If you are using Google Compute Engine (hereinafter referred to as GCE) or other GCP services, then this service can also record server logs for you, with a monthly allowance of 5 GB, and $0.5/GB for each extra. In addition, it can monitor server performance and monitor various indicators of the server. Although the original GCE panel can also provide information such as CPU, but this requires the installation of Agent on the server, so it can provide richer and more accurate information. The installation process is as follows:
curl -O https://repo.stackdriver.com/stack-install.sh
sudo bash stack-install.sh --write-gcm
curl -sSO https://dl.google.com/cloudagents/install-logging-agent.sh
sudo bash install-logging-agent.sh # install carefully, see below
After all, it is Google’s own service, and installation does not require any login and other operations.
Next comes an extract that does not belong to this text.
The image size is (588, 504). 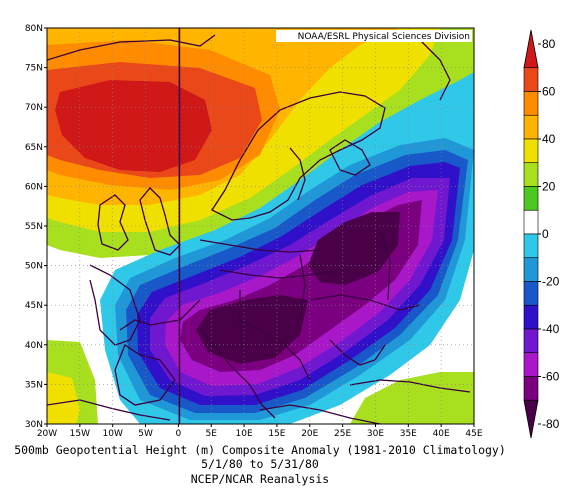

Data is collected automatically after installation. It is divided into two parts. Stack Monitoring is used to monitor server metrics, including hard disk storage space, memory usage (including Used, Buffered) and other data that GCE cannot monitor by default. There is also Logging, which can automatically synchronize logs to Google’s cloud, and you can perform searches and other operations centrally. However, the Logging process will occupy about 100M of memory, and small memory instances should be used with caution. It should be noted that Only Logging is free, and Monitoring is charged at $8 per month. Then, you can also create an alert for a certain metric, like I created an email me when disk space is above 90%. It can create icons for public pages to share server metrics and Uptime Check delays, but it can’t show the online rate, which is really a strange design.
Observium
Observium can be used to monitor various indicators of the server through snmp, including memory, storage, network card, etc. It can be installed for free on its own server and requires MySQL and PHP environments. The official website gives an example of Apache. If you use Nginx, you do not need to install Apache.
It displays the chart by generating PNG on the server, so the chart is very beautiful and delicate, but because it is not a vector diagram, it is difficult to achieve real-time incremental update and cannot see the value at a certain moment in detail. Observium can easily manage many servers. You can experience the Online Demo.